The park contractor, who would normally buy new tree protection fence posts for each job, was able to use posts from a previous job. Concrete formwork will be salvaged from other job sites as well as some of the erosion-control materials.
An effort was made to limit disposal of existing materials from the site. As part of this effort, the existing concrete sidewalk was saw-cut into large-scale pavers and reset as new pathways in the park.
Additionally, the project highlights simple alternatives that are available once we take a minute to consider them. Many common finished materials can be eliminated through creative design.
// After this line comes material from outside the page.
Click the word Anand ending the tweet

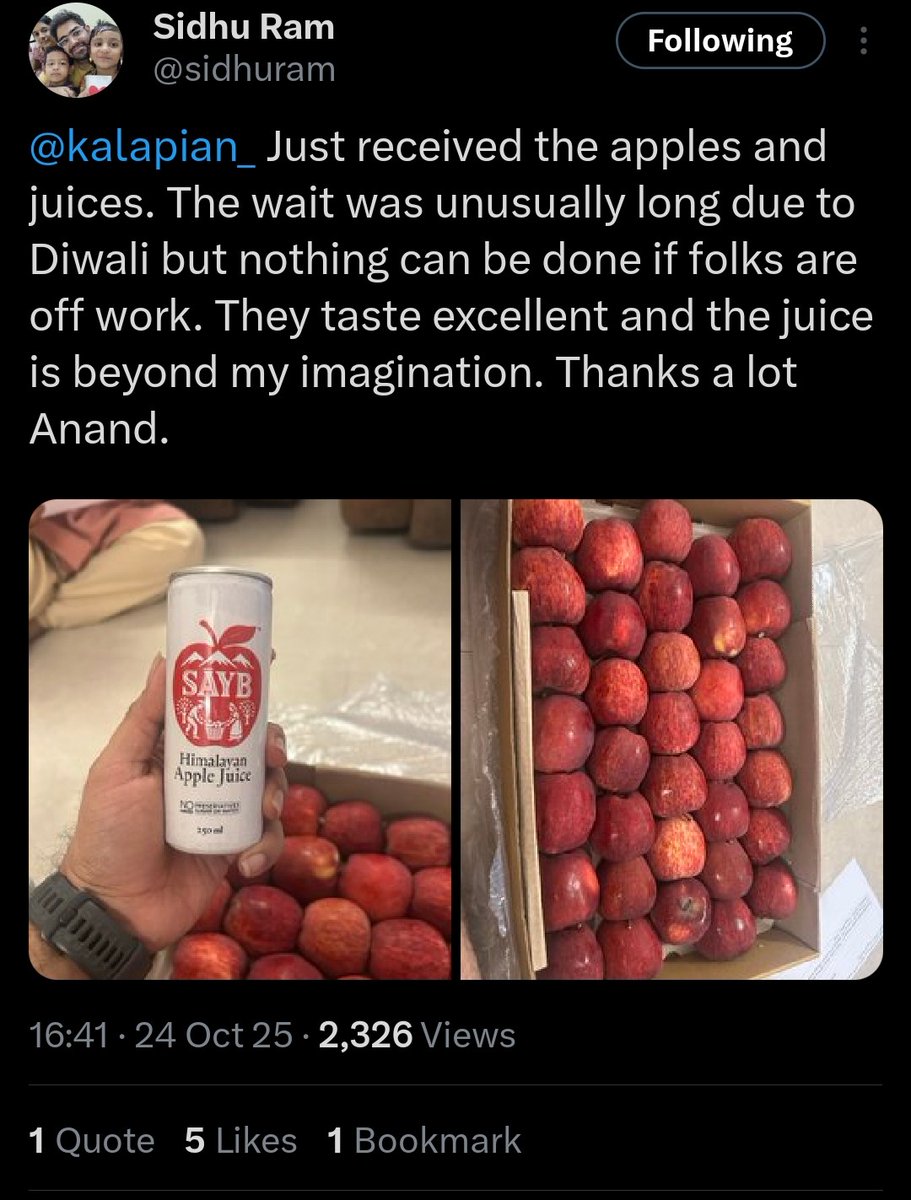(94, 429)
Raw steel was chosen to avoid processes like galvanizing, which bring high levels of zinc into the environment. Searching for alternatives can be challenging when schedules are tight and budgets even tighter, but exercises like this remind us how routinely we accept what is in easy reach.
All of these strategies come together to create an outdoor gathering space to breathe new life into the park and showcase the objectives of the Living Building Challenge in the landscape.
Rachael Meyer, landscape architect with Berger Partnership, is project manager for McGilvra Place Park and the Bullitt Center.